Data Ingestion
Engine support: VERA 4.1 (Flink 1.20).
Why YAML for CDC?
- Simplified job management – Declarative, human‑readable configuration.
- Reusability & consistency – Template values, reuse across envs.
- CI/CD‑friendly – Store in Git, review, promote, rollback.
- Environment separation – Swap credentials/topics/URIs per env.
- Faster onboarding – No Flink internals required.
- Tooling compatibility – Validate/lint/test YAML.
- Separation of concerns – Data flow vs. runtime/platform config.
Quick start (UI)
- Go to Data Ingestion → New Draft and select Blank Draft.
- Name the draft and pick your Engine Version (match to what the job was tested with).
- Paste a YAML CDC config in the Preview panel and click OK.
You can also create drafts from the SQL Editor or import files from your repo.
YAML schema overview
At minimum, a CDC YAML config contains source and sink sections. A job can include one source and one sink per file; compose multiple files for multiple flows.
source:
type: <connector> # e.g., mysql, postgres, oracle, sqlserver, kafka
name: <human name>
hostname: <host or service>
port: <int>
username: ${secret_values.mysqlusername}
password: ${secret_values.mysqlpassword}
database: <db-name> # optional depending on connector
tables: <regex or list> # e.g., "mysql\.\.*" or [ db.schema.table1, db.schema.table2 ]
server-id: <range> # connector-specific; example for MySQL
snapshot.mode: initial # connector-specific snapshot policy
sink:
type: <connector> # e.g., mysql, postgres, kafka, iceberg, hudi, jdbc
name: <human name>
hostname: <host-or-broker>
port: <int>
username: <user>
password: <pass>
database: <db>
table: <table or pattern>
upsert-key: <col or list> # for upsert sinks
Secrets & variables. Use ${…} expressions (e.g., ${secret_values.mysqlpassword}) to reference values injected at deploy time. Treat credentials as secrets—do not hardcode.

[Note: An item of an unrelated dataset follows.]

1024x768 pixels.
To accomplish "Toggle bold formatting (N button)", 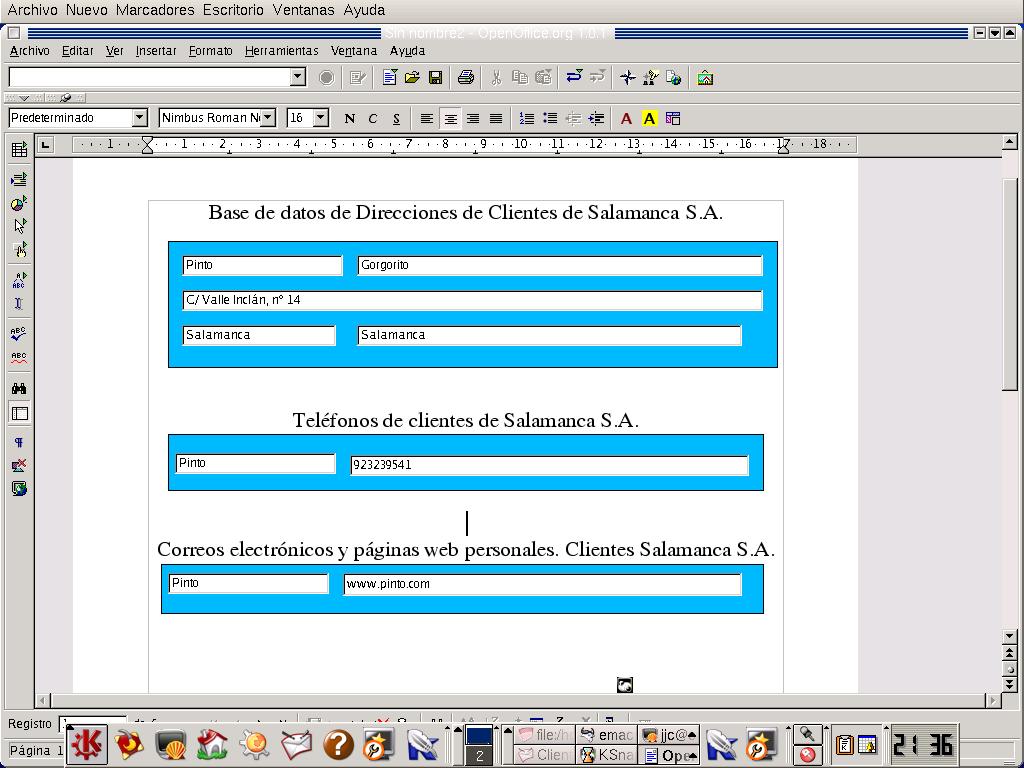I will click(349, 118).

Minimal example – MySQL → MySQL
source:
type: mysql
name: Database A to Data warehouse
hostname: mysql-src
port: 3306
username: ${secret_values.mysqlusername}
password: ${secret_values.mysqlpassword}
tables: mysql\.\.*
sink:
type: mysql
name: Database B to Data warehouse
hostname: mysql-dst
port: 3306
username: root
password: pass
Common fields and patterns
Table selection
-
Single table:
tables: mydb.public.users -
Multiple tables:
tables:
- mydb.public.users
- mydb.public.orders -
Regex pattern:
tables: mydb\.public\..*(Escape dots in YAML strings.)
Primary/Upsert keys
For sinks that support upserts, specify a key:
sink:
type: mysql
table: dw.users
upsert-key: id
Parallelism & checkpoints (runtime)
Runtime parameters are set on the deployment and can be overridden per job if supported:
runtime:
parallelism: 4
checkpoint-interval: 60s
restart-strategy: fixed-delay
Error handling
on-error:
drop: false # default; fail the job on deserialization errors
dead-letter: # optional DLQ
type: kafka
topic: cdc-dlq
Exact runtime/error keys vary by connector; prefer the connector’s reference.